- _What this task involves_:
Your answer should be the records, restated word for word.

- _The input_:
______________________________

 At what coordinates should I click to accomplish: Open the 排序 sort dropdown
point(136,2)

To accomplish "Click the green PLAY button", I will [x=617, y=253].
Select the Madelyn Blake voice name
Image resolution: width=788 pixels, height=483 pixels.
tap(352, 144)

______________________________

- _Task solution_:
 At what coordinates should I click to accomplish: Open the 排序 sort dropdown
point(136,2)

To accomplish "Click the green PLAY button", I will [x=617, y=253].
Select the Madelyn Blake voice name
Image resolution: width=788 pixels, height=483 pixels.
tap(352, 144)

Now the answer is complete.